• [Assigned task]: Find the lines in the records that carry the word "Policy". Copy each one.

━━━ Input records ━━━

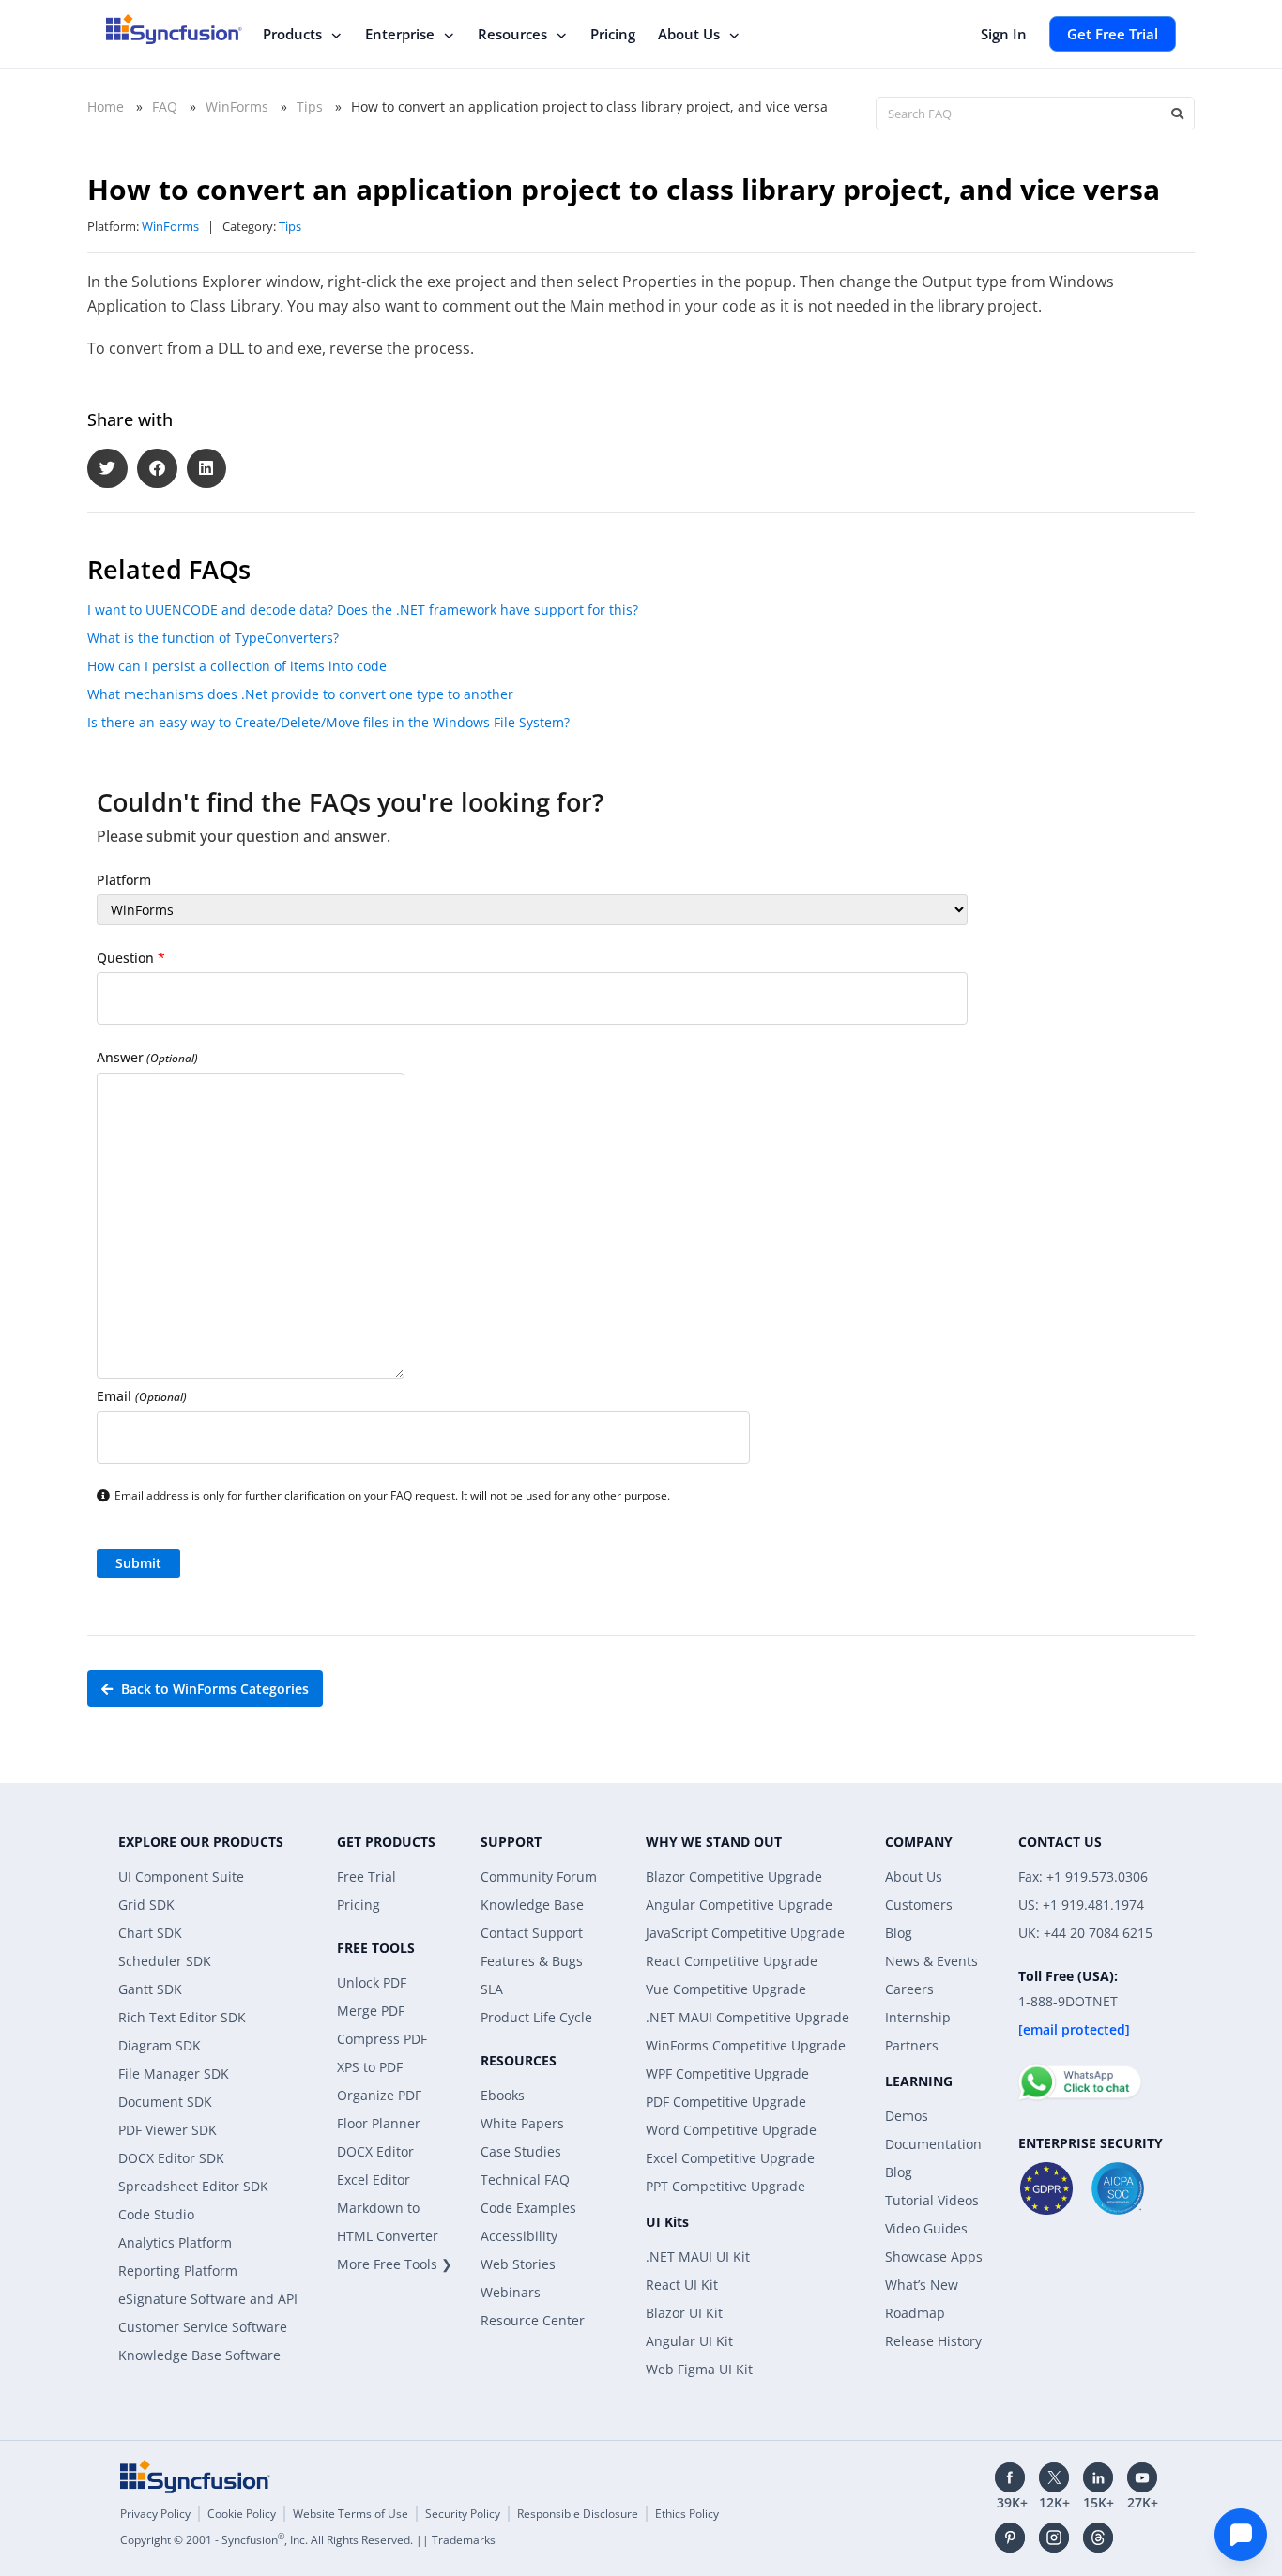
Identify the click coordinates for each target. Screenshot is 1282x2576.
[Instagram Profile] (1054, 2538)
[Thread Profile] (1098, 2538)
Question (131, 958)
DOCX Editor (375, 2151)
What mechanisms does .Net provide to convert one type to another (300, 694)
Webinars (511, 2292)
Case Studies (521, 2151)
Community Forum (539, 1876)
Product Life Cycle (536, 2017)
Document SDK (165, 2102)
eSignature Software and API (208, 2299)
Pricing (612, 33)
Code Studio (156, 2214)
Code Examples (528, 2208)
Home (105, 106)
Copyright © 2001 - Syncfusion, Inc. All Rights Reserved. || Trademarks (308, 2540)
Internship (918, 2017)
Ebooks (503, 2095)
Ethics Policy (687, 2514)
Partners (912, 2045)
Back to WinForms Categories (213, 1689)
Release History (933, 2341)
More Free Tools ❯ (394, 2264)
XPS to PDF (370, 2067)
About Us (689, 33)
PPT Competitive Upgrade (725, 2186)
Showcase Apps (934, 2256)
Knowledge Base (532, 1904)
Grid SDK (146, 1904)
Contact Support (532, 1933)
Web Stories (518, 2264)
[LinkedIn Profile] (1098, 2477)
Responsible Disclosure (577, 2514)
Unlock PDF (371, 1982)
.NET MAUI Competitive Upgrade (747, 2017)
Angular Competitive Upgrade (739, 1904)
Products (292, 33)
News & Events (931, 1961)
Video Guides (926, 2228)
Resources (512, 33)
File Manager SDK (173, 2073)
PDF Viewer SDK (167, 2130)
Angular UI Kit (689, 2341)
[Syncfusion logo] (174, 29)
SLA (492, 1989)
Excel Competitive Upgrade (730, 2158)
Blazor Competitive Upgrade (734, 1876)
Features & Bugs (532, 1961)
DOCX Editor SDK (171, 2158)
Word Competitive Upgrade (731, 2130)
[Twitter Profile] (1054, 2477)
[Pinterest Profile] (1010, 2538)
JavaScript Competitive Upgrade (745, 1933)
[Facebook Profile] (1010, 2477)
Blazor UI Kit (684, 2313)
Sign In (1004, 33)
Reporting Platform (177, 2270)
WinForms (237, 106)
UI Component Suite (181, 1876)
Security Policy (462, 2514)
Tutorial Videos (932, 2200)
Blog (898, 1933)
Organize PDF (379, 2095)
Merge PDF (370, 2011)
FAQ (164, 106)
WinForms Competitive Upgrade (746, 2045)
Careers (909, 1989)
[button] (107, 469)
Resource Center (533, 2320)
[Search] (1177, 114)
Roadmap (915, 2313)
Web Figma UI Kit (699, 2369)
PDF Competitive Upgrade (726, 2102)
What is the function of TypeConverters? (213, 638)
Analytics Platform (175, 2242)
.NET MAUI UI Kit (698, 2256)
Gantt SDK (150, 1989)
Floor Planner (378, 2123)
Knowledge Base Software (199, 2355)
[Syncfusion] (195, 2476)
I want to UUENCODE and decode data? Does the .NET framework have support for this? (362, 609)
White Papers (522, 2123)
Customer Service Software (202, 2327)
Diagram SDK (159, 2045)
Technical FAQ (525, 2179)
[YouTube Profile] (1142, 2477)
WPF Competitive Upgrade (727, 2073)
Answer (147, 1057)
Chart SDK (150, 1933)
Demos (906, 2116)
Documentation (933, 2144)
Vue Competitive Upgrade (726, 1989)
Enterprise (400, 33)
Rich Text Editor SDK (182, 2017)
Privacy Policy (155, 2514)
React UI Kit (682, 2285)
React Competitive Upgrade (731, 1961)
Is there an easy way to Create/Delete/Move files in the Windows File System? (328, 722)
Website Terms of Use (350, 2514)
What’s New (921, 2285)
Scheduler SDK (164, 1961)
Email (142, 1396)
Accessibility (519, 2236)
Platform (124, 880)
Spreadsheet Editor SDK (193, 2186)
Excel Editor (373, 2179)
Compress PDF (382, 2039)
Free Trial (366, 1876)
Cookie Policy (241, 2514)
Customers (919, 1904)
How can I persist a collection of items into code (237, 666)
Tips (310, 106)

━━━

• [Exercise response]:
Ethics Policy (687, 2514)
Security Policy (462, 2514)
Privacy Policy (155, 2514)
Cookie Policy (241, 2514)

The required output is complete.